Dextromethorphan is a non-narcotic morphine derivative widely used as an antitussive for almost 40 years. It has attracted attention due to its anticonvulsant and neuroprotective properties. It is a cough suppressant in many over-the-counter cold and cough medicines. In 2010, the FDA approved the combination product dextromethorphan/quinidine for the treatment of pseudobulbar affect. Dextromethorphan suppresses the cough reflex by a direct action on the cough center in the medulla of the brain. Dextromethorphan shows high-affinity binding to several regions of the brain, including the medullary cough center. This compound is an NMDA receptor antagonist and acts as a non-competitive channel blocker. It is one of the widely used antitussives and is used to study the involvement of glutamate receptors in neurotoxicity. Dextromethorphan (DM) is a sigma-1 receptor agonist and an uncompetitive NMDA receptor antagonist. The mechanism by which dextromethorphan exerts therapeutic effects in patients with pseudobulbar affect is unknown. Dextromethorphan should not be taken with monoamine oxidase inhibitors due to the potential for serotonin syndrome. Dextromethorphan is extensively metabolized by CYP2D6 to dextrorphan, which is rapidly glucuronidated and unable to cross the blood-brain barrier.

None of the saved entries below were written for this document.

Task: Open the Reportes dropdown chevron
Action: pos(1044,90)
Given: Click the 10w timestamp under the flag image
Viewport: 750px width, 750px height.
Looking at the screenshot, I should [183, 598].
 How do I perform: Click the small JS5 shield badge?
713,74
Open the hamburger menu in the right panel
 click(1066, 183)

Aspirin is a nonsteroidal anti-inflammatory drug. Aspirin is unique in this class of drugs because it irreversibly inhibits both COX-1 and COX-2 activity by acetylating a serine residue (Ser529 and Ser516, respectively) positioned in the arachidonic acid-binding channel, thus inhibiting the synthesis of prostaglandins and reducing the inflammatory response. The drug is used either alone or in combination with other compounds for the treatment of pain, headache, as well as for reducing the risk of stroke and heart attacks in patients with brain ischemia and cardiovascular diseases.

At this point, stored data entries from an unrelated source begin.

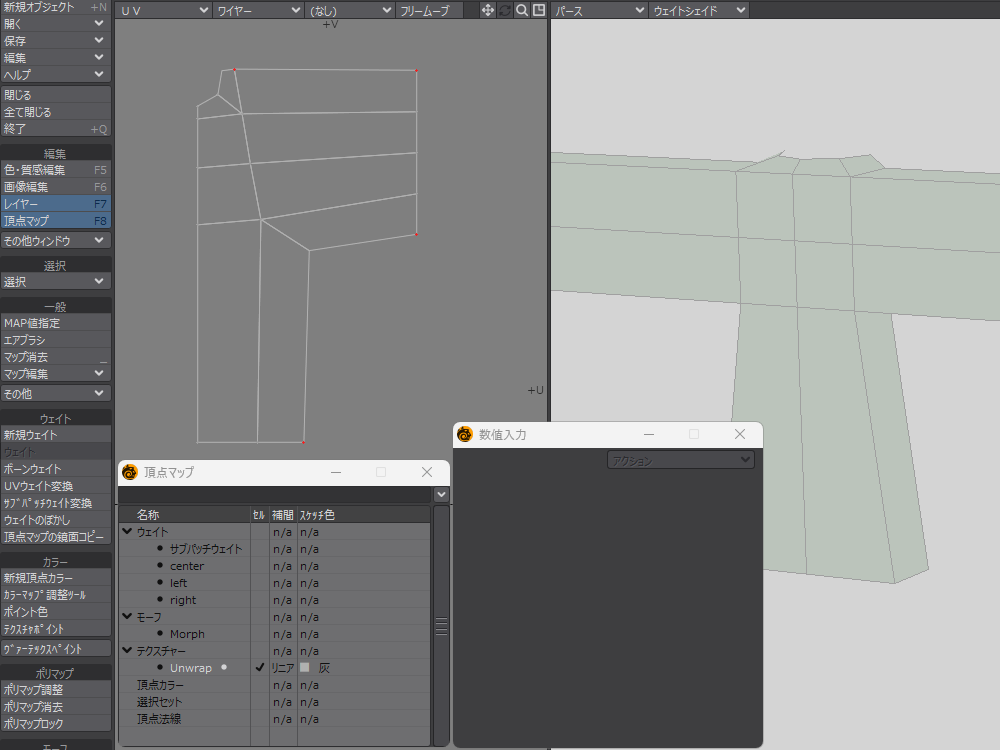Click the MAP値指定 button
This screenshot has height=750, width=1000.
[x=55, y=323]
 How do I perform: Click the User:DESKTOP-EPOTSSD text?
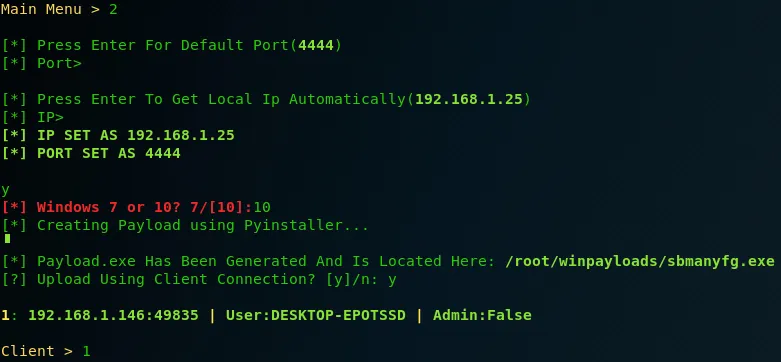coord(316,315)
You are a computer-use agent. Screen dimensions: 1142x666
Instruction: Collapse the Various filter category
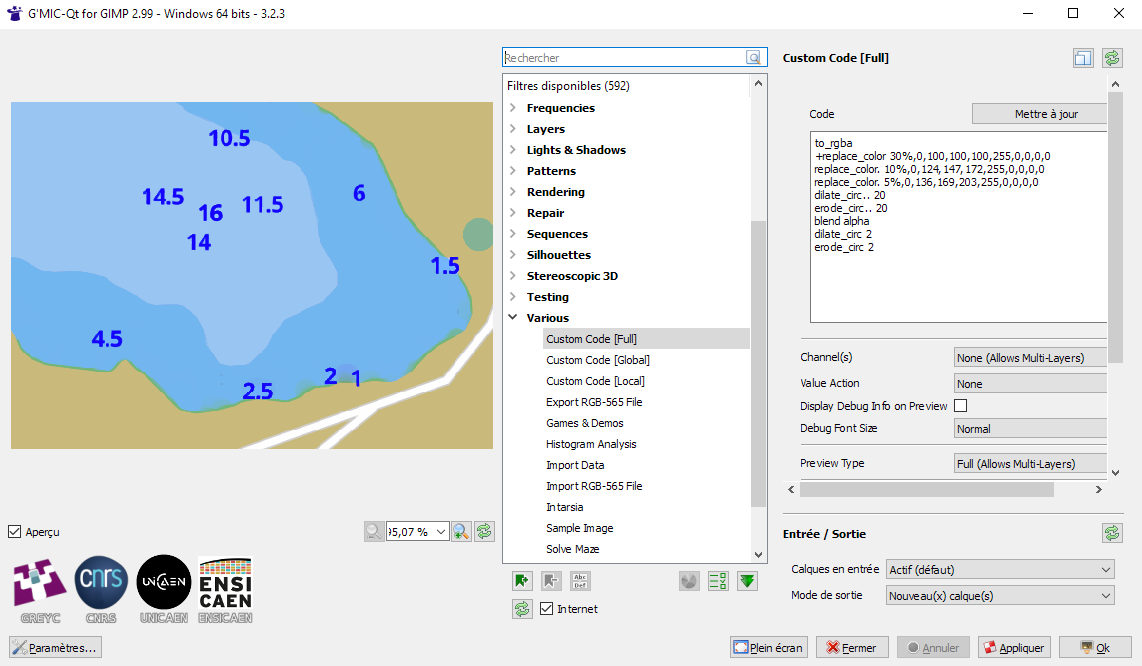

Methyl salicylate (or methyl 2-hydroxybenzoate), also known as wintergreen oil, is a natural product and is present in white wine, tea, porcini mushroom Boletus edulis, Bourbon vanilla, clary sage, red sage and fruits including cherry, apple, raspberry, papaya and plum. Methyl salicylate is topically used in combination with methanol and under brand name SALONPAS to temporarily relieves mild to moderate aches and pains of muscles and joints associated with: strains, sprains, simple backache, arthritis, bruises. The precise mechanism of action of methyl salicylate is not known, but there is suggested, that it cause dilation of the capillaries thereby increasing blood flow to the area.